__Text block__
----------
Can't say I'm particularly fond of this one. Although competently written, it's just too tropey for my taste, like it's going through the motions of what articles about unknowable forces ought to be — you know, clinical disbeliever observes believers from outside with a certain clinical disdain, gets ranted to by someone that does understand, ultimately falls prey to the same force. You can trace the prints of this sort of article to Tufto's Scarlet King proposal and probably farther back (not to imply plagiarism, there's like a trillion articles that do this and Tufto themself has milked this formula all the way through to anno domini 2025), down to the "it probably doesn't exist actually" initial skepticism.
Which is all a shame cause damn, there's so much interesting stuff here. Like, the amount of research done and where the implications point is all fascinating but the execution flounders. There's tons of cultural threads to follow too, but what's an interesting overview in Addendum 571.B is just repeated at length in the interview for no particular gain or change in perspective, and ultimately the effects of 571 aren't expounded or varied enough to justify the wordcount. I don't know, I feel that being as knowledgeable on faith as you are you definitely have the grey matter to write a more interesting take on the subject of succumbing to/surviving nihilism, especially given that the Authority is rooted in the Catholic Church.
----------
__Recorded data__
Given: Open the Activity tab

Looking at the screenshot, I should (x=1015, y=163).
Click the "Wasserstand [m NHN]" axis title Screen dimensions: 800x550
----------
__Activity list__
a) In the critique, whose proposal does the writer trace the prints of this sort of article back to?
b) List the steps of the formula that the critique says articles about unknowable forces go through.
c) Carry on writing the critique from its last sentence.
You can set the lines aside; they play no part here.

__Results of the exercise__
a) Tufto's Scarlet King proposal.

b)
- A clinical disbeliever observes believers from outside with a certain clinical disdain.
- The disbeliever gets ranted to by someone who does understand.
- The disbeliever ultimately falls prey to the same force.

c)
Until further investigation proves there is an actual, tangible entity or phenomenon behind RPC-571, its registration as a phenomenon code is pending.
I'm not sure it makes sense to say "its registration as a phenomenon code is pending" in the same sentence where he says its very registered phenomena code… unless that's the point, I'm not really sure.
I get what the point of this note is — he's the doctor that's going insane in the interview — but I can't say I'm sold on it as one of the very first things you see. Like, what's the point of being told, right at the start, "this thing doesn't exist by the way" followed by 2000 words of explanation for why it absolutely really does exist and zero debate about it?
Despite the variations in beliefs regarding the practice of Flagellatism across recorded RPC-571 cultures, eight core tenets are universally observed.
Having both the eight core tenets and the counter-affirmations placed so close to each other might be a tad on the nose. I like the concept, but it feels crude the way it's conveyed.